Mata Theo sekarang berhenti berkeliling dan tertuju padaku. "Kenapa kau beranggapan seperti itu?"
"Mereka menemukan mobilnya di tengah-tengah hutan. Jika itu kecelakaan, seharusnya mobil itu terbalik dan terguling, mengingat mereka terjatuh dari jurang. Alih-alih mobil itu hanya terlihat seperti menabrak pohon." Kujelaskan teoriku mengenai kematian yang janggal dari kedua orang tua Mr. Eldrich.
Aku mencari beberapa informasi mengenai kejadian itu, di mana kasus itu sangat tertutup sekali. Saat itu umurku masih 14 tahun. Tapi mengingat bahwa Eldrich adalah orang yang merubah pikiranku. Kucari informasi siapa saja yang meninggal dalam kecelakaan itu. Setelah itu, aku tidak pernah mendengar nama Eldrich lagi sampai beberapa minggu yang lalu berita mengenai Eldrich muncul.
Awalnya aku kira itu adalah keturunan Eldrich yang lain. Mungkin sepupu dari ayahnya atau paman dari ayahnya. Tapi ternyata, itu Eldrich yang aku temui 14 tahun yang lalu.
"Mungkin kau benar, hanya saja tidak ada bukti yang kuat untuk membuktikannya." Mata Theo mulai menjelajah lagi.
"Belum, bukannya tidak ada. Mereka hanya belum menemukannya. Kasus itu sangat tertutup, pasti ada sesuatu yang mereka sembunyikan." Kulirik Theo kali ini, menunggu reaksinya.
Tapi Theo sama sekali tidak bereaksi. Dia malah jadi lebih diam sejak itu sampai kami menuju ke gedung Eldrich Inc.
"Kau bisa pulang, Mr. Eldrich akan berada di kantor sepanjang sisa hari ini," katanya mempersilahkanku untuk pergi.

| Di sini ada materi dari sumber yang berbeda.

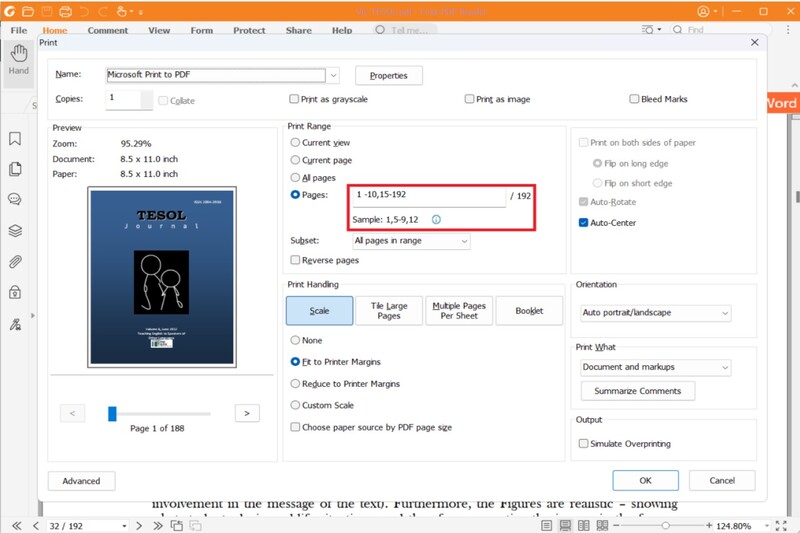Open the Comment menu tab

Tentu aku masih sangat ingin membicarakan mengenai kecelakaan janggal itu. Tapi Theo terlihat tidak ingin membicarakannya. Aku jadi curiga dia menyembunyikan sesuatu. Namun, harus kubuang jauh-jauh pemikiran itu.
Hari berikutnya, jadwalku kembali sepetlrti biasanya. Aku juga melakukan seperti kemarinnya dengan tidak pernah keluar ruangan saat sedang berjaga. Dan hari-hari setelahnya juga begitu. Tidak ada hal mencurigakan yang dilakukan Mr. Eldrich selama aku berjaga. Aku juga memeriksa setiap rekaman hari itu dan melaporkannya pada Ryan. Aku hanya menatapi Mr. Eldrich dan The Goddess of Bitch makan dan bercengkrama. Atau lebih tepatnya, wanita itu menggoda Mr. Eldrich.